• Required action
Go to the line that contains "Task: Open the info icon beside Apply Index" in the listing below, then output it and every line after it exactly, omitting pictures.

::: Data supplied :::

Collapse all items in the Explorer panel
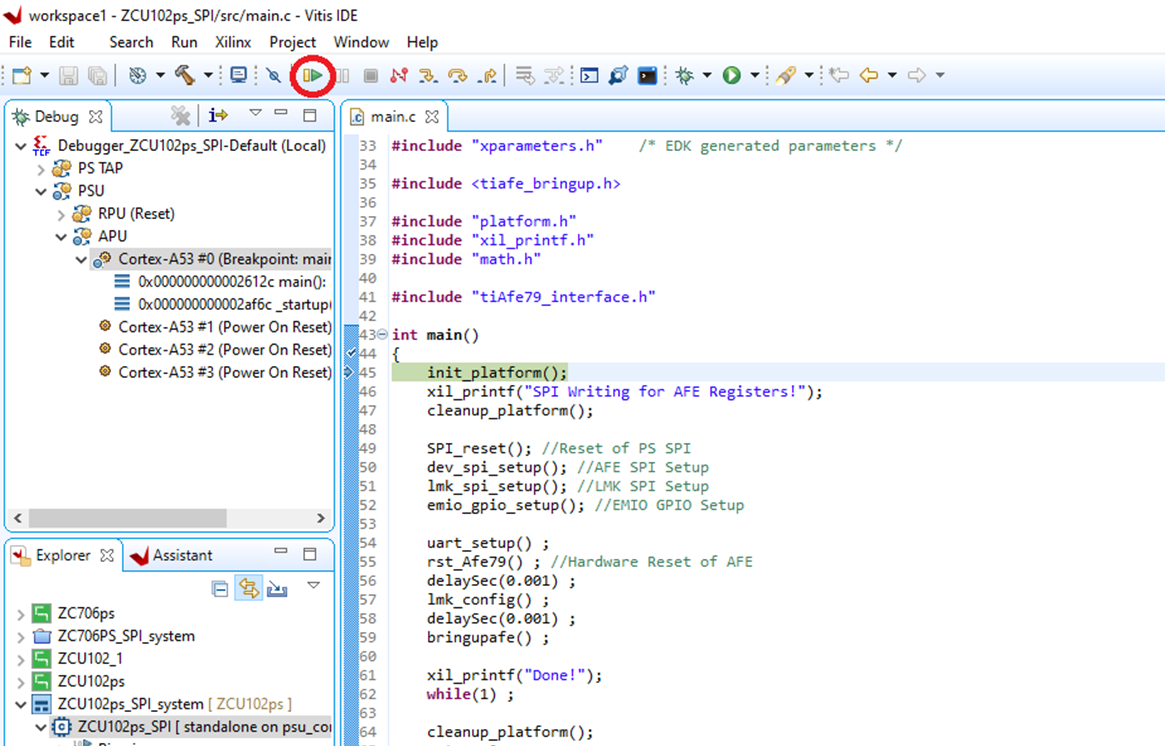Viewport: 1165px width, 746px height. pyautogui.click(x=220, y=589)
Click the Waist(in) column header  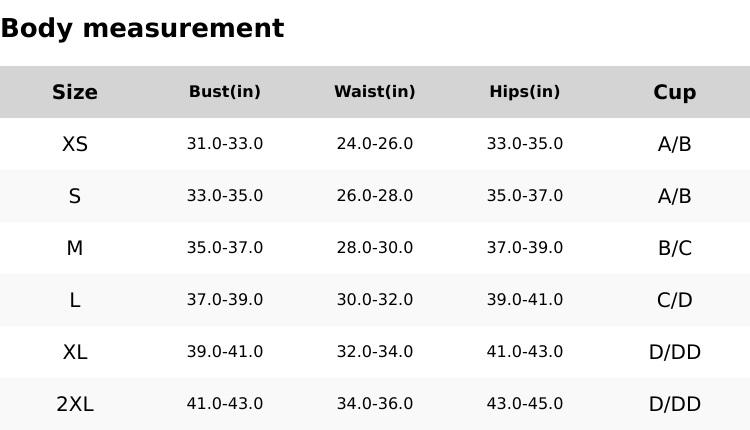375,92
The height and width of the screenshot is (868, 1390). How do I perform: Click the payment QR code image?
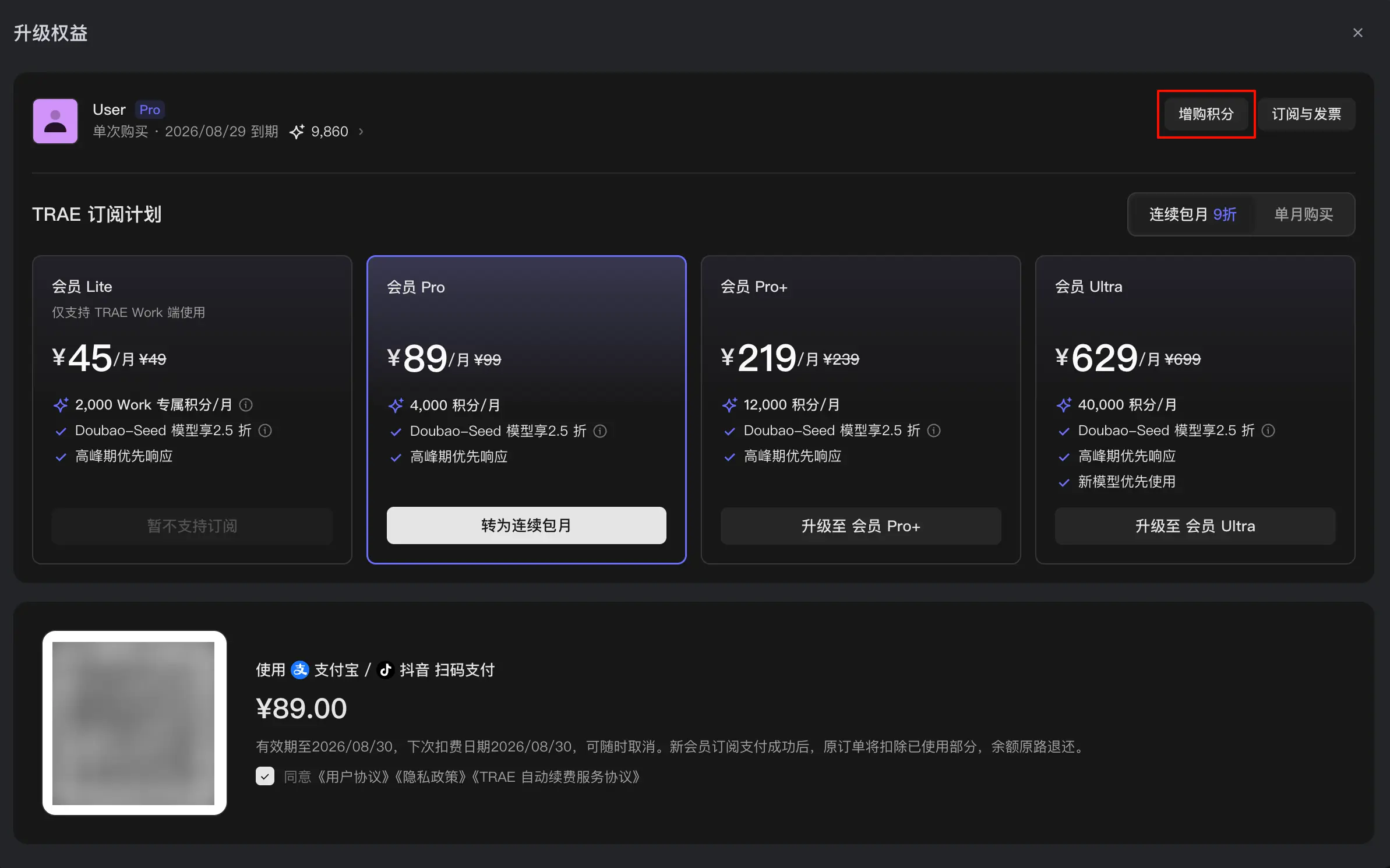tap(134, 723)
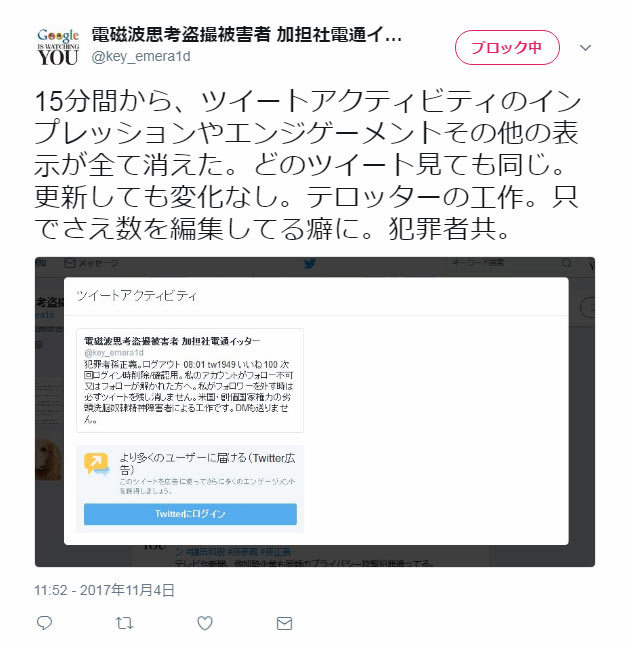The height and width of the screenshot is (645, 627).
Task: Open the attached tweet activity screenshot
Action: click(315, 412)
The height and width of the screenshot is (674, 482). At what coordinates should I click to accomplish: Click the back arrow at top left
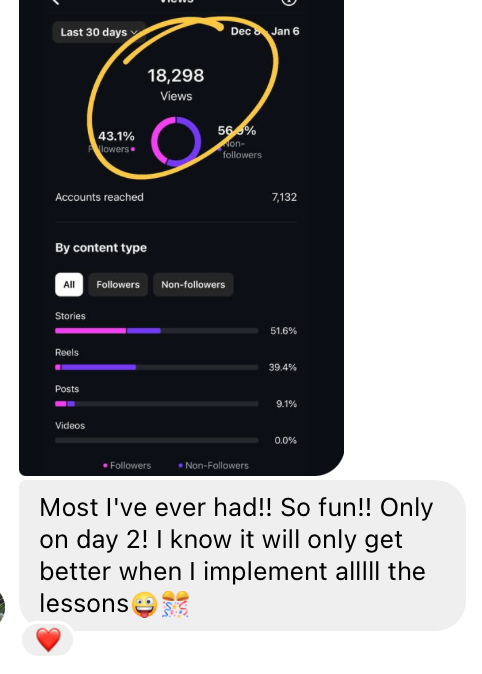(55, 2)
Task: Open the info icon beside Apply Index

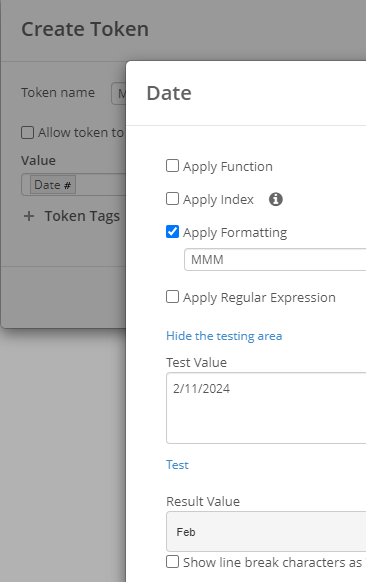Action: click(275, 199)
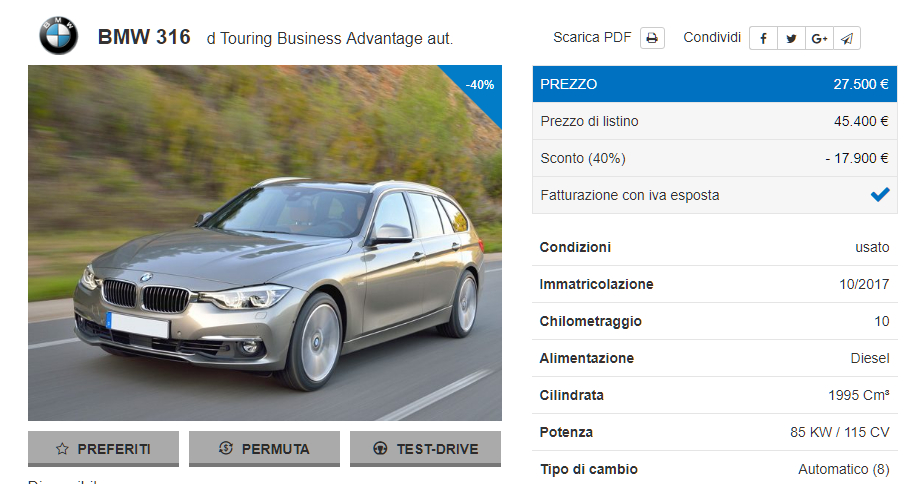Click the Scarica PDF label
This screenshot has height=484, width=911.
[592, 38]
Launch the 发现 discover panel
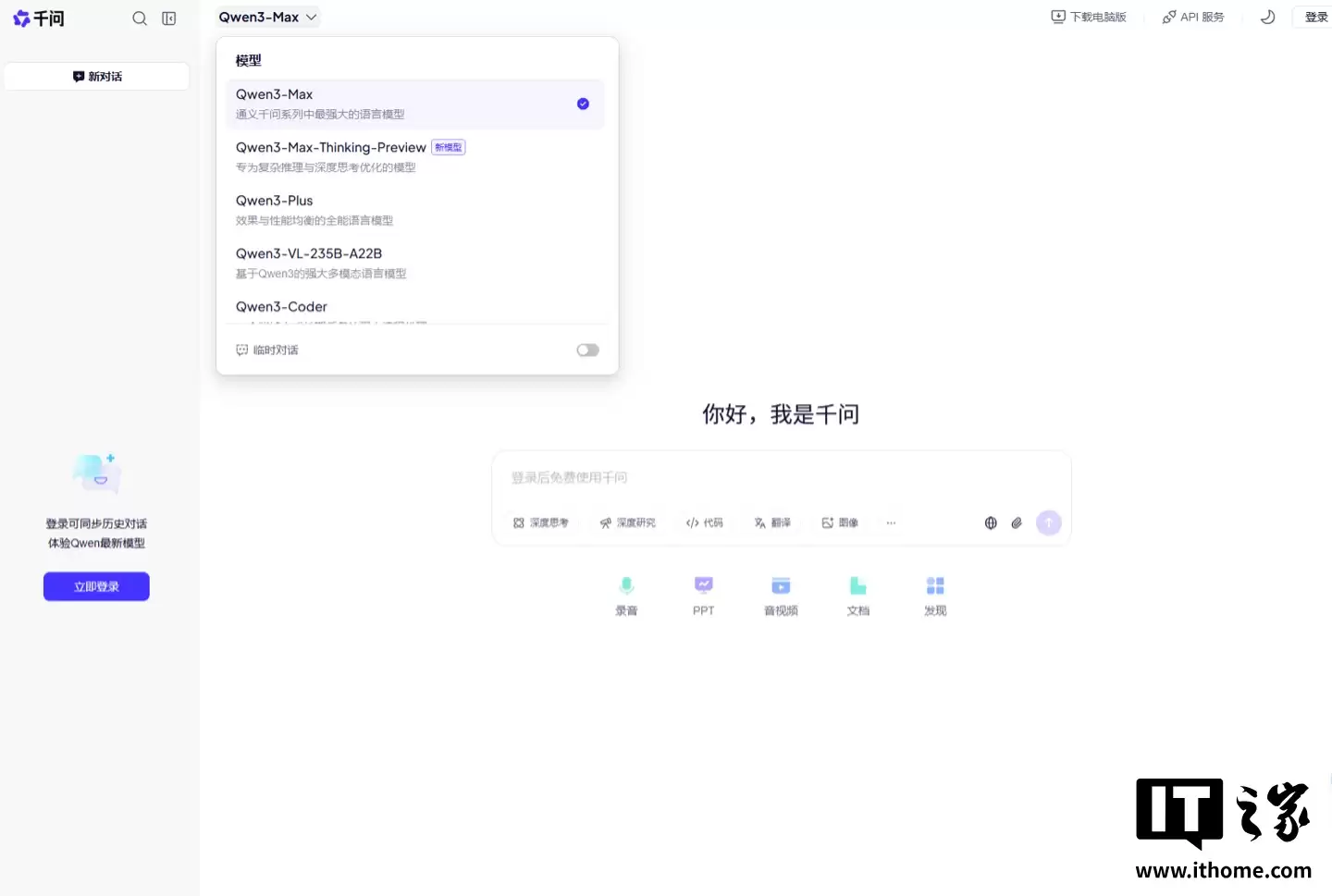The width and height of the screenshot is (1332, 896). pyautogui.click(x=934, y=595)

:::

• Written solution
Task: Open the info icon beside Apply Index

Action: click(275, 199)
Click the Scarica PDF label
This screenshot has height=484, width=911.
[592, 38]
Launch the 发现 discover panel
The width and height of the screenshot is (1332, 896). pyautogui.click(x=934, y=595)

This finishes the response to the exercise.